**Учебные задания**
A: Перепишите без изменений часть фрагмента источника, начиная со слов "Мы жили в Доббс-Ферри, на" и продолжая вплоть до слов "семье в Дрездене.".
B: Чем может продолжиться рассказ о детской коллекции птиц? Продолжите его, начав сразу после последнего приведенного предложения.

Мы жили в Доббс-Ферри, на Гудзоне. Мое ружье было двуствольным, французского производства. Это было отличное оружие для такого неуклюжего и часто рассеянного мальчика. Оно разбиралось без помощи пружины, и, если механизм заржавел, его можно было открыть без серьезных повреждений. Когда патроны застревали, их можно было извлечь таким же образом. Однако, если они были заряжены, результат не всегда был счастливым, и я не раз татуировал себя несгоревшими крупинками пороха.

* * *

Когда мне было четырнадцать лет, зимой с 1872 на 1873 год, я посетил Европу во второй раз, и эта поездка стала действительно полезной частью моего образования. Мы ездили в Египет, путешествовали вверх по Нилу, путешествовали по Святой Земле и части Сирии, посетили Грецию и Константинополь; а затем мы, дети, провели лето в немецкой семье в Дрездене.

Моя первая настоящая коллекция в качестве студента естественной истории была собрана в Египте во время этого путешествия. К тому времени я уже хорошо разбирался в жизни американских птиц с поверхностной научной точки зрения. Я ничего не знал об орнитологии Египта, но я взял в Каире книгу английского священника, чье имя я сейчас забыл, который описал путешествие вверх по Нилу, и в приложении к его книге дал отчет о своей коллекции птиц. Хотел бы я сейчас вспомнить имя автора, потому что я очень многим обязан этой книге. Без него я бы собирал в полной темноте, тогда как с его помощью я обычно мог узнать, что это за птицы. Мои первые познания в латыни были получены при изучении научных названий птиц и млекопитающих, которые я собирал и классифицировал с помощью таких книг, как эта.

Птицы, которых я добывал вверх по Нилу и в Палестине, представляли собой обычную мальчишескую коллекцию. Несколько лет спустя я передал их вместе с другими собранными мной орнитологическими образцами Смитсоновскому институту в Вашингтоне и Американскому музею естественной истории в Нью-Йорке. Мне сказали, что шкуры еще можно найти в обоих этих местах и в других общественных коллекциях. Я сомневаюсь, что на них есть мои оригинальные этикетки.

**Перечень данных**
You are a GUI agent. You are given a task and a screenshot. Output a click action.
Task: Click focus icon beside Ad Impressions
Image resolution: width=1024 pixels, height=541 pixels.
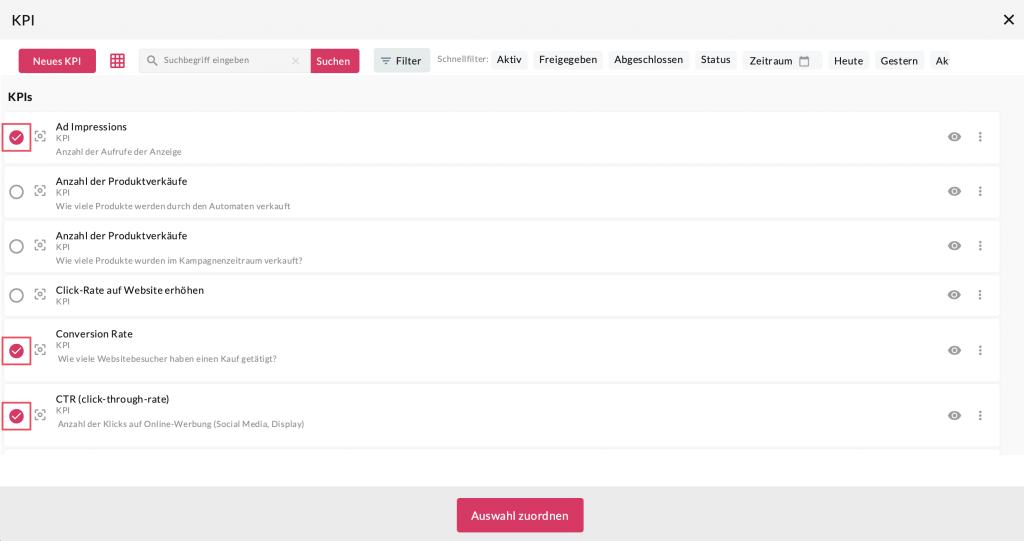click(40, 137)
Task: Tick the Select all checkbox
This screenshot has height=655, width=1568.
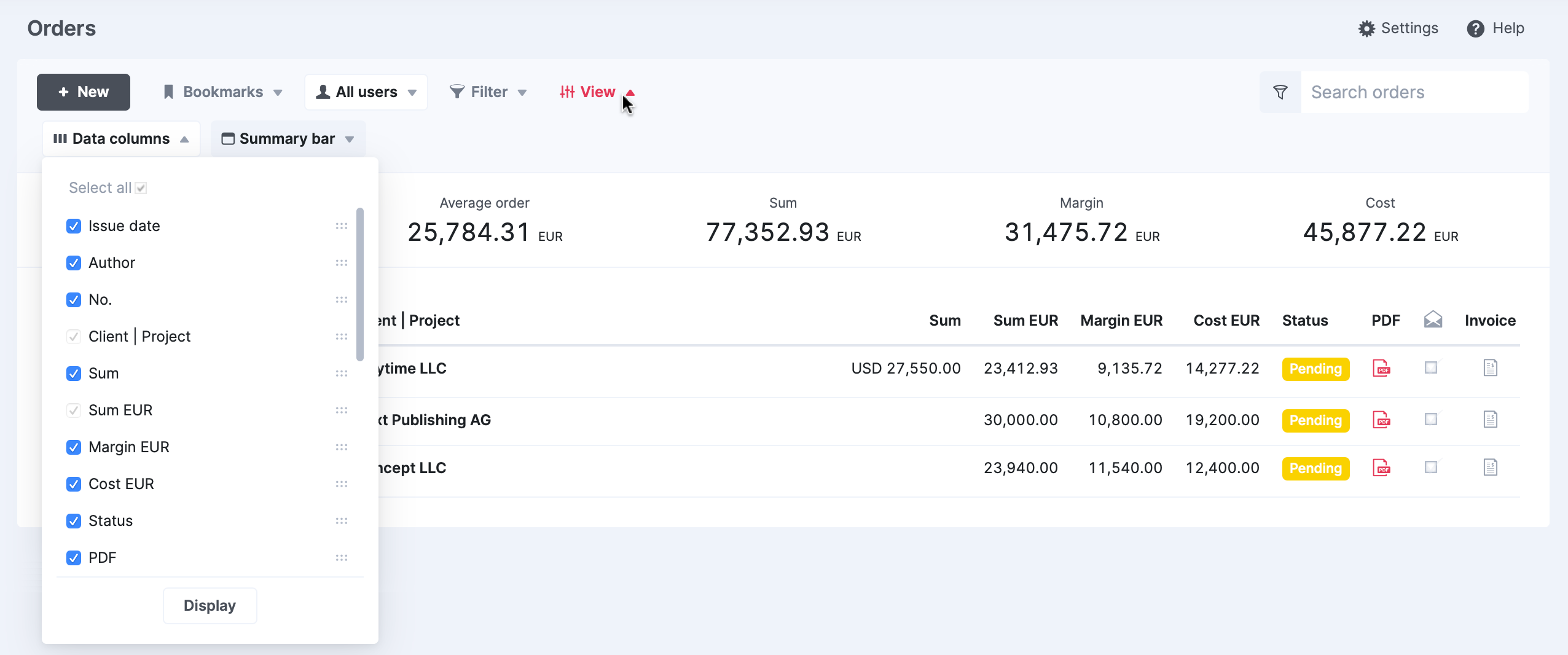Action: tap(141, 188)
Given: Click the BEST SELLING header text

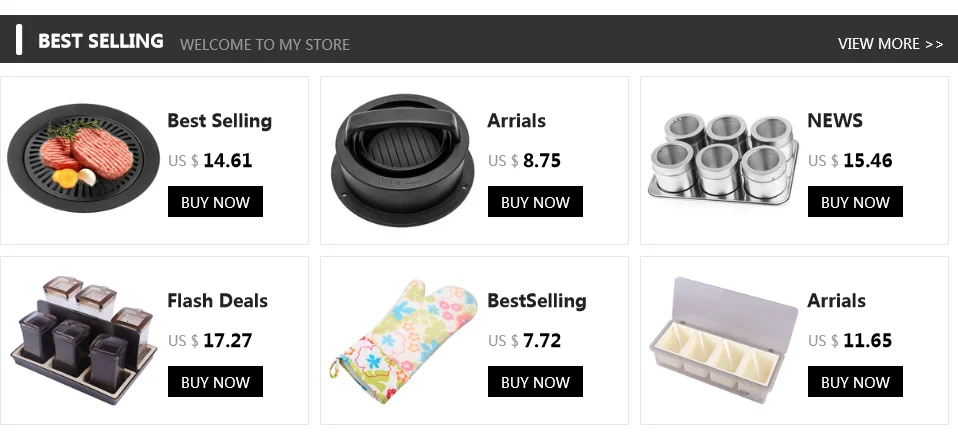Looking at the screenshot, I should coord(100,42).
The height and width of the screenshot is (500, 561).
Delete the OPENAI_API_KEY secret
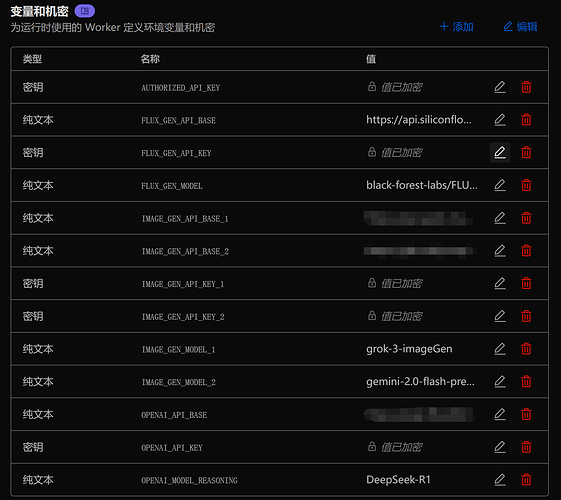[x=526, y=447]
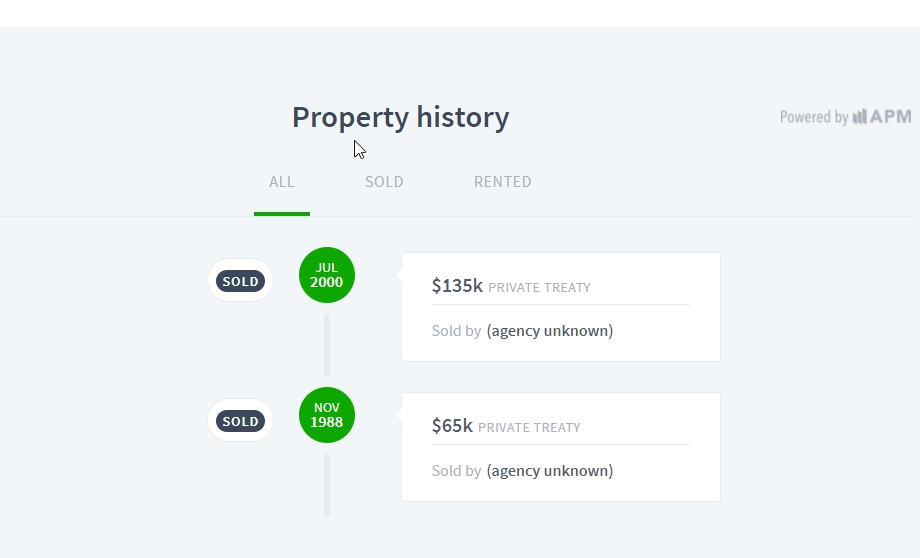This screenshot has height=558, width=920.
Task: Select the $135k sale price
Action: tap(457, 286)
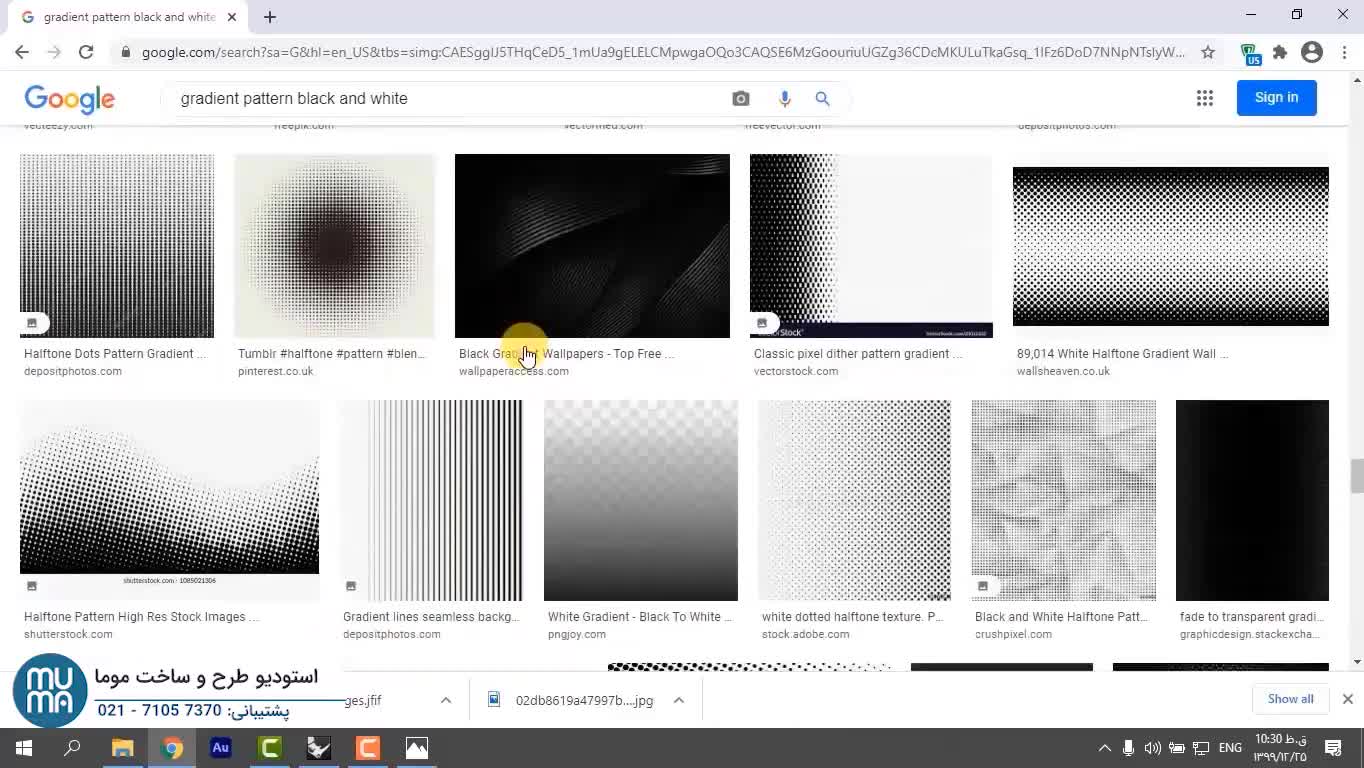1364x768 pixels.
Task: Open the Google apps grid
Action: pyautogui.click(x=1204, y=98)
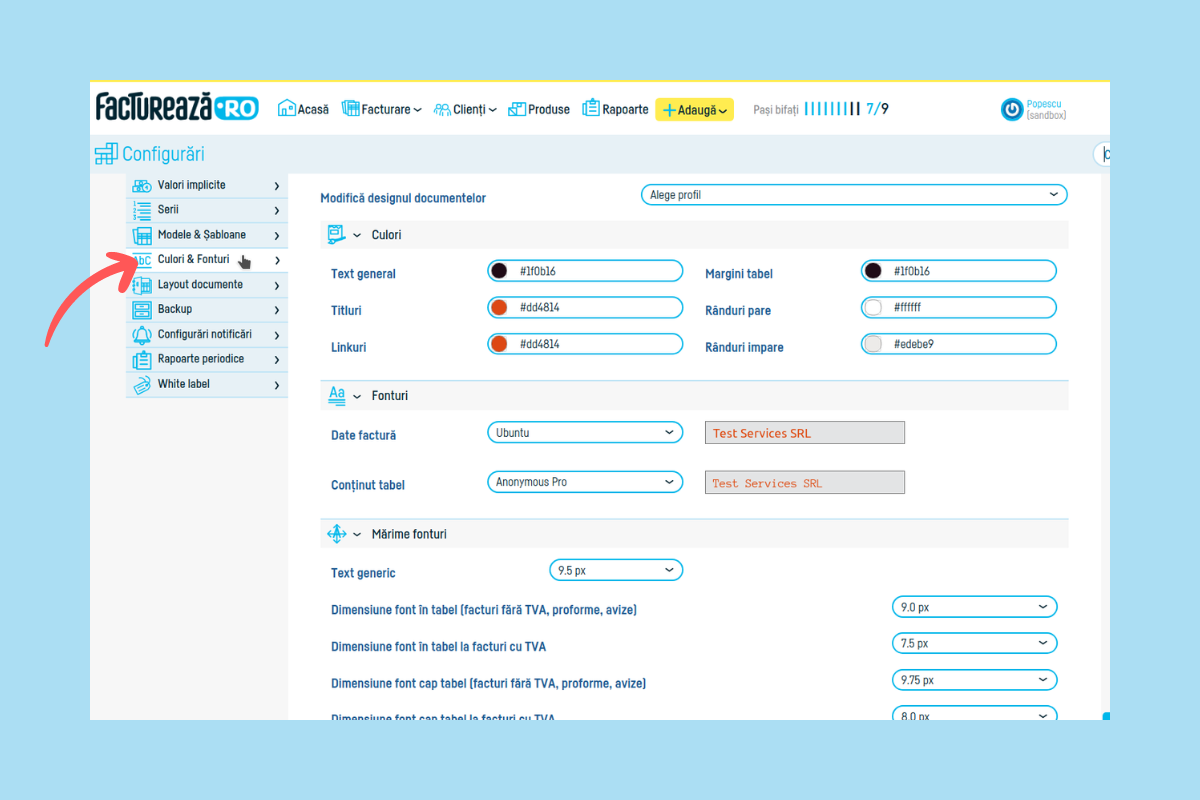
Task: Click the Rapoarte clipboard icon
Action: pyautogui.click(x=591, y=108)
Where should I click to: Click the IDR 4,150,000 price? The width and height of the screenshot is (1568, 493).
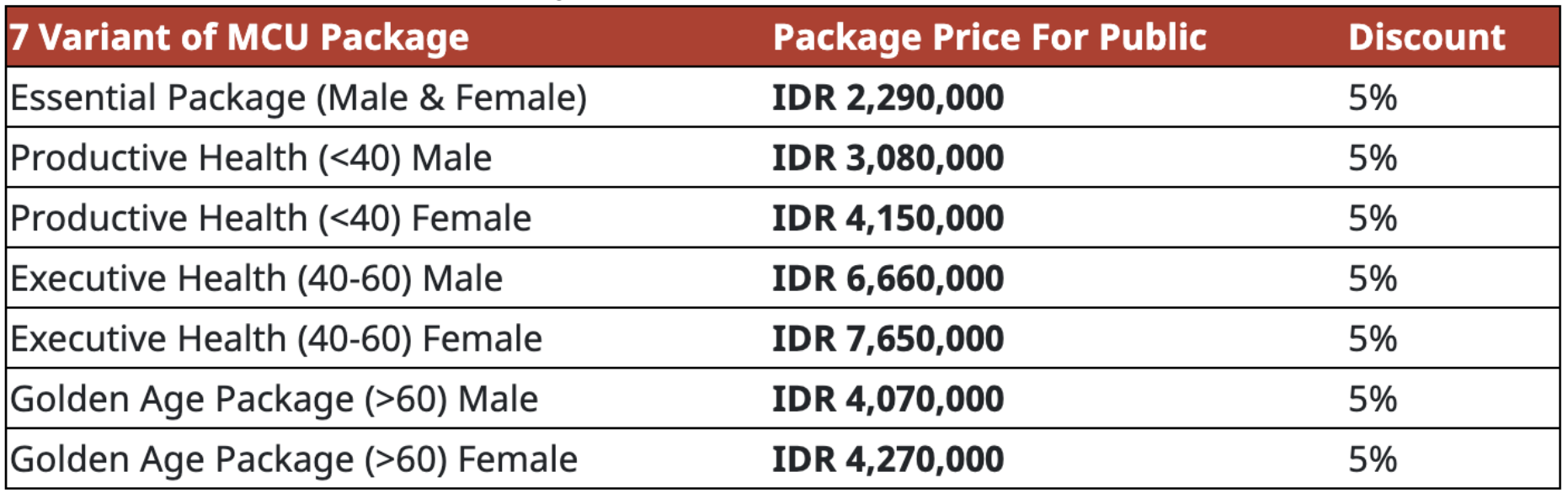point(888,219)
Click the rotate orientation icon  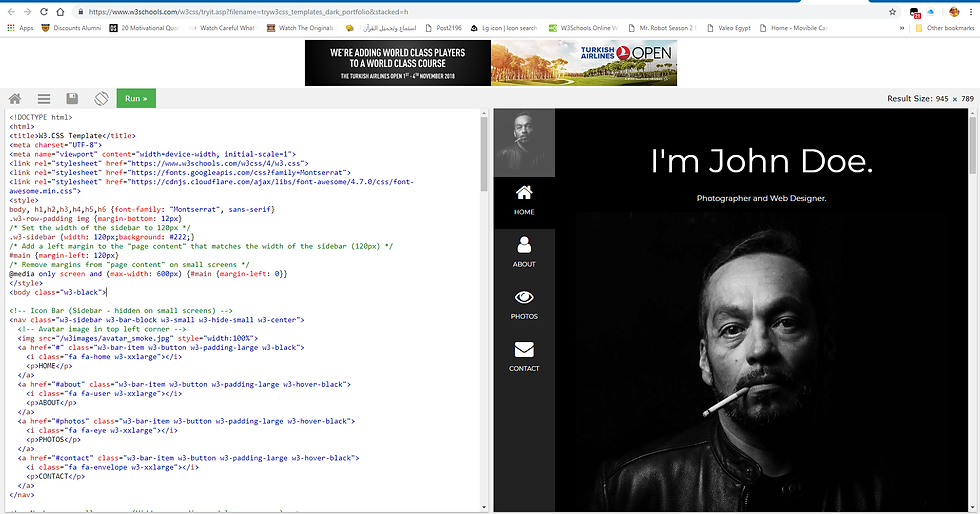click(101, 98)
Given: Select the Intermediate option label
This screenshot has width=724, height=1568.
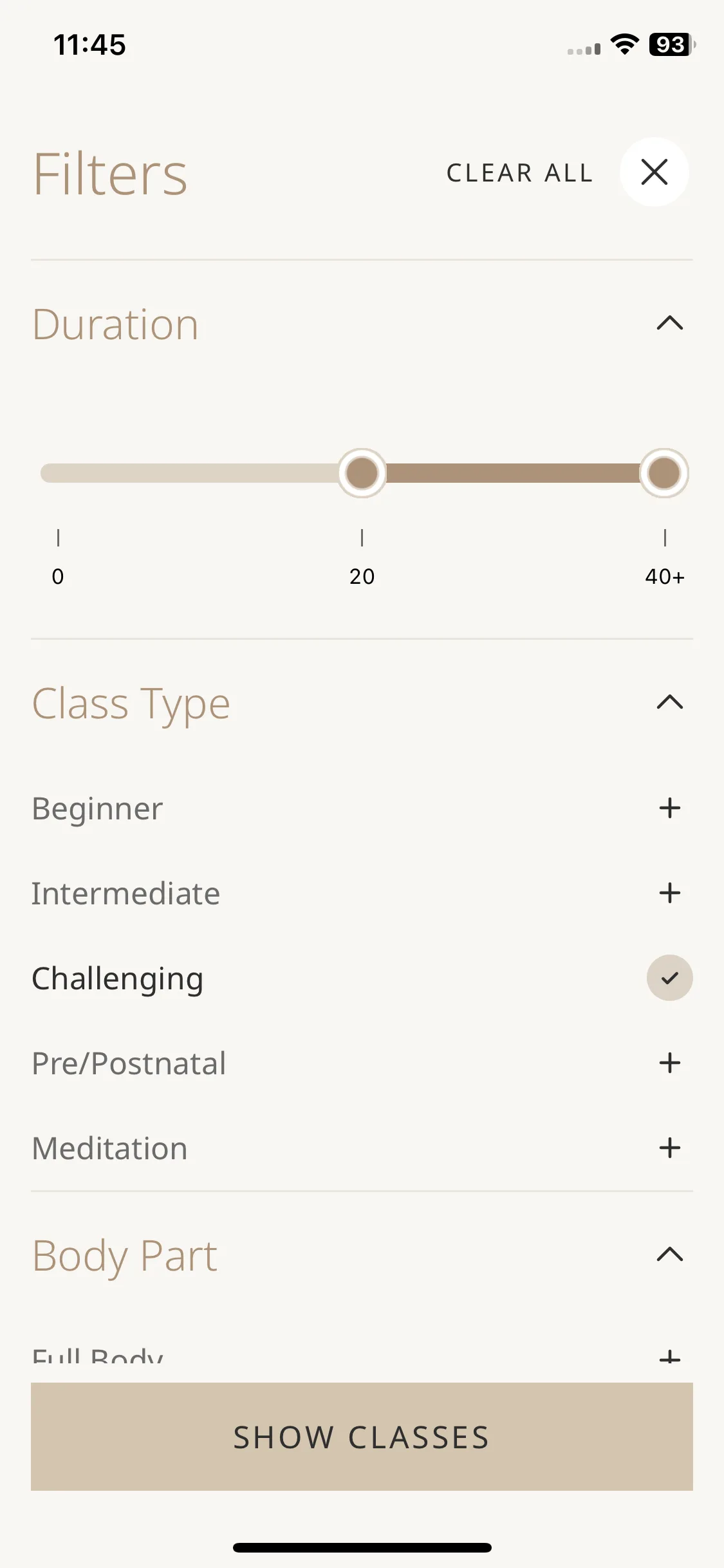Looking at the screenshot, I should [125, 893].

**Ответы к упражнению**
A:
Мы жили в Доббс-Ферри, на Гудзоне. Мое ружье было двуствольным, французского производства. Это было отличное оружие для такого неуклюжего и часто рассеянного мальчика. Оно разбиралось без помощи пружины, и, если механизм заржавел, его можно было открыть без серьезных повреждений. Когда патроны застревали, их можно было извлечь таким же образом. Однако, если они были заряжены, результат не всегда был счастливым, и я не раз татуировал себя несгоревшими крупинками пороха.

* * *

Когда мне было четырнадцать лет, зимой с 1872 на 1873 год, я посетил Европу во второй раз, и эта поездка стала действительно полезной частью моего образования. Мы ездили в Египет, путешествовали вверх по Нилу, путешествовали по Святой Земле и части Сирии, посетили Грецию и Константинополь; а затем мы, дети, провели лето в немецкой семье в Дрездене.

B:
Это собирание птиц было главной изюминкой моего путешествия по Нилу. Я был достаточно взрослым и читал достаточно, чтобы наслаждаться храмами, пейзажами пустыни и общим чувством романтики; но со временем это надоело бы, если бы у меня не было серьезной работы по сбору и подготовке моих образцов.

Несомненно, это создавало некоторые сложности для моей семьи, особенно в один такой случай, когда благонамеренная служанка извлекла из моего костюма старую зубную щетку, с помощью которой я наносил на шкуры мышьяковистое мыло, необходимое для их сохранения, частично вымыла ее и оставила вместе с остальным набором для моего личного пользования. Я полагаю, что все растущие мальчики, как правило, неряшливы; но маленький мальчик-орнитолог, или даже мальчик со вкусом к естественной истории любого рода, как правило, самый грязный из всех.

Дополнительным элементом в моем случае был тот факт, что во время пребывания в Египте я внезапно начал расти. Поскольку выше по Нилу не было портных, когда я вернулся в Каир, мне понадобился новый наряд.

Когда мы добрались до Дрездена, нас, младших детей, оставили на лето в доме герра Минквица, члена то ли муниципального, то ли саксонского правительства я забыл, какого именно. Мы надеялись, что таким образом мы приобретем некоторые знания немецкого языка и литературы.

Они были самой доброй семьей, какую только можно себе представить. Я никогда не забуду неутомимое терпение двух дочерей. Отец и мать, а также застенчивый, худой двоюродный брат-студент, живший в квартире, были не менее добры. Выезжая за город, я усердно собирал образцы и оживлял дом ежами и другими мелкими животными и рептилиями, которые упорно пытались выбраться из частично закрытых ящиков бюро.

Двое сыновей были очаровательными студентами Лейпцигского университета, оба принадлежали к дуэльному корпусу и, как следствие, их лица были украшены шрамами. Одного из них, знаменитого фехтовальщика, звали Дер Роте Херцог (Красный герцог), а другого при каждом удобном случае звали герр Назехорн (Сэр Носорог), поскольку кончик его носа был отрезан на дуэли и пришит снова.